Und können darauf verweisen, dass laut Umfragen rund 80 Prozent der Bürger "grundsätzlich" zur Organspende bereit sind - während nur 20 Prozent einen Spendenausweis ausgefüllt haben. Nach geltendem Recht ist eine Organentnahme nach dem Tod nur erlaubt, wenn entweder der Betroffene zu Lebzeiten ausdrücklich zugestimmt hat oder nach seinem Tod die Angehörigen einwilligen.



Lässt sich eine Auskunftspflicht mit dem Selbstbestimmungsrecht der Bürger vereinbaren? Dieser Frage ging der Deutsche Ethikrat am Mittwochabend in einer Diskussionsveranstaltung in Berlin nach.



Goldene Regel

Weyma Lübbe, Regensburger Philosophin und Mitglied des Ethikrats, verwies darauf, dass der Nationale Ethikrat noch 2007 eine Pflicht zur Auskunft empfohlen hatte. Zugleich ging das Gremium davon aus, dass bei Verstorbenen, die sich zu Lebzeiten nicht geäußert hatten, eine Zustimmung zu vermuten sei. Der Ethikrat begründete dies mit der Goldenen Regel, "dass man zu Leistungen, die man von anderen erwartet oder zumindest erhofft, auch selbst breit sein soll".



Für Lübbe geht diese Überlegung aber zu weit. Daraus spreche die "Logik des Tauschenwollens" und nicht mehr der Wunsch des Helfens.

Der Mensch drohe zum Tauschobjekt zu werden, warnte sie. Vor allem aber sieht Lübbe hinter dem Vorschlag eher das Interesse an "mehr Ressourcen". Grundsätzlich beklagte die Philosophin, dass der Bürger in der derzeitigen Diskussion geradezu moralisch zu einer Organspende genötigt werden. Sie forderte "mehr Respekt vor den Nichtspendern".

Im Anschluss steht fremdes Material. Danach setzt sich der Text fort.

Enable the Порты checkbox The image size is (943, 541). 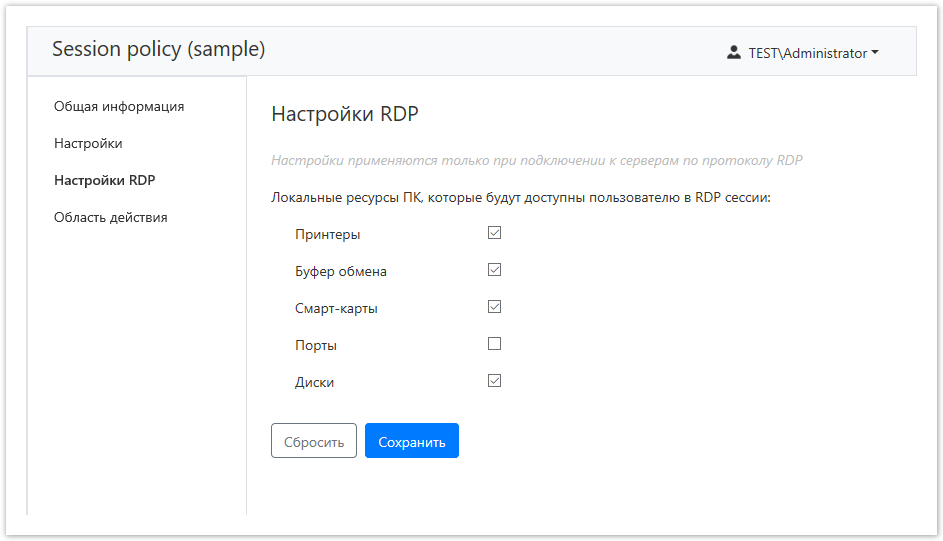coord(494,344)

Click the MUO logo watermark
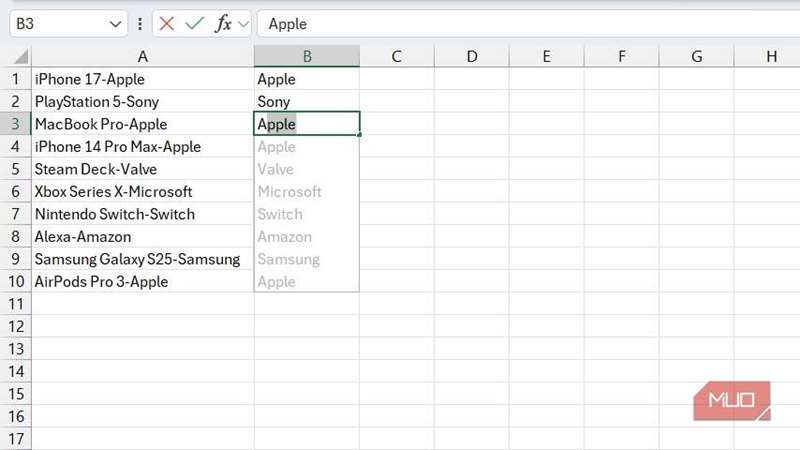pos(732,402)
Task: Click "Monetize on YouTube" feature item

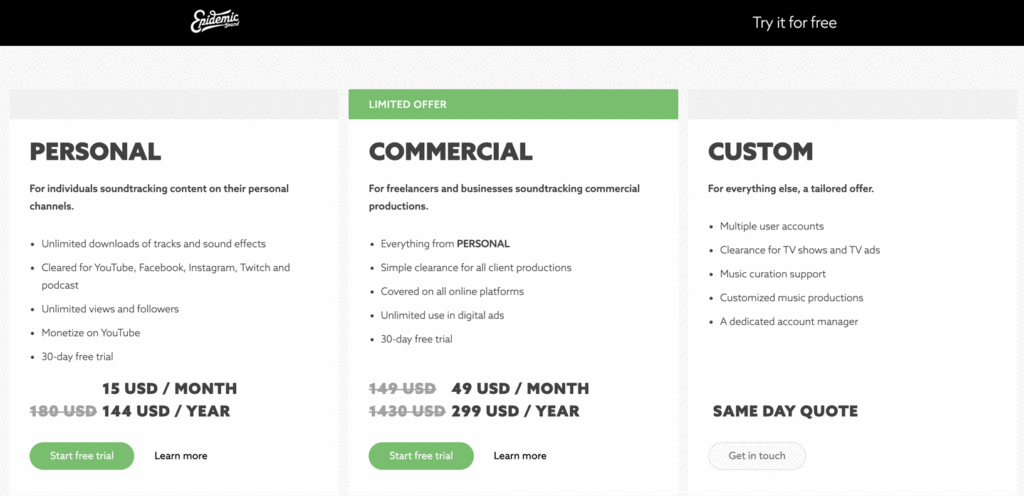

Datenschutzrechtliche Bedenken

Auch die Empfänger von Organen legen großen Wert auf die Freiwilligkeit der Organspende, so Jutta Riemer vom Interessenverband der Lebertransplantierten. "Wir müssen mit den Organen leben." Eine Äußerungspflicht sollte deshalb auch die Möglichkeit der Nichtentscheidung vorsehen.

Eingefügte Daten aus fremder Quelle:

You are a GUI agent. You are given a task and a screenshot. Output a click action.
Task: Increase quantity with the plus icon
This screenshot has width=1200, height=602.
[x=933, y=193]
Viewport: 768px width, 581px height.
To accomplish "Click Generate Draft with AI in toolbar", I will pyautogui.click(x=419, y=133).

Festgehalten könnte eine solche Aussage in der Krankenversicherungskarte. Hier machte aber der Hallenser Jurist und Vorsitzende der Ständigen Kommission Organtransplantation der Bundesärztekammer, Hans Lilie, datenschutzrechtliche Bedenken geltend. Ferner müsse jederzeit eine Willensänderung möglich sein.



Lilie wandte sich aber auch aus ganz praktischen Gründen gegen neue gesetzliche Regelungen. Wesentlich für mehr Organspenden seien bessere Strukturen in den Kliniken. Auch Experten aus Spanien hielten die Frage, ob eine Zustimmungs-, Widerspruchs- oder Auskunftsregelung gilt, nicht für entscheidend. Das mehr als doppelt so hohe Spendenaufkommen in Spanien sei nicht auf die dort gültige Widerspruchregelung zurückzuführen, sondern auf die höhere Zahl an Transplantationsbeauftragten. In Deutschland besitze kaum die Hälfte aller Krankenhäuser einen Beauftragten - trotz gesetzlicher Pflicht.



Einigkeit herrschte darüber, dass vor allem mehr Information und Aufklärung der Bürger nötig seien. Dazu gehöre es auch, die Ängste und Bedenken der Menschen erst zu nehmen, nicht zuletzt mit Blick auf den Hirntod. Die Parlamentarische Staatsekretärin im Bundesgesundheitsministerium, Annette Widmann-Mauz (CDU), wandte sich ebenfalls gegen jeden Druck. Nicht "verpflichten und verrechtlichen", sondern "soviel Information wie möglich". Der Charakter des Geschenks müsse erhalten bleiben. Lilie zeigte sich überzeugt, dass bei richtigen Strukturen und angemessenem Umgang mit Patienten und Angehörigen das Spendenaufkommen in Deutschland mittelfristig an Spanien heranreichen könne.